--- begin ---

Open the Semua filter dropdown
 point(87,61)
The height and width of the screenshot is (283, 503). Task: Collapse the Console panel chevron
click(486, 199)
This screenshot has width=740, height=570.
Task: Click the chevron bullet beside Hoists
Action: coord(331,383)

--- end ---
--- begin ---

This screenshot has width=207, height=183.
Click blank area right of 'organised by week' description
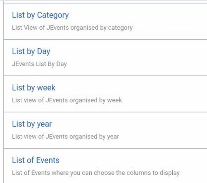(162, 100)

--- end ---
--- begin ---

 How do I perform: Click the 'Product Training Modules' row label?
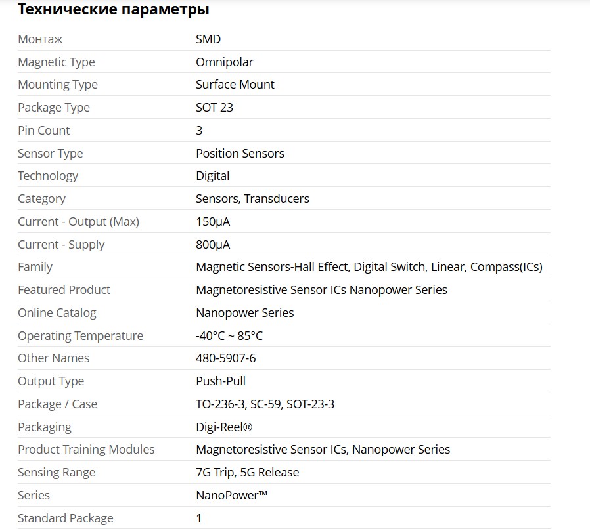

--- end ---

| INSTRUCTION |
Extract the records from the line containing "The height and" up to and including the line containing "Action: coord(331,383)", copying each line without change.

| EXERCISE SOLUTION |
The height and width of the screenshot is (283, 503). Task: Collapse the Console panel chevron
click(486, 199)
This screenshot has width=740, height=570.
Task: Click the chevron bullet beside Hoists
Action: coord(331,383)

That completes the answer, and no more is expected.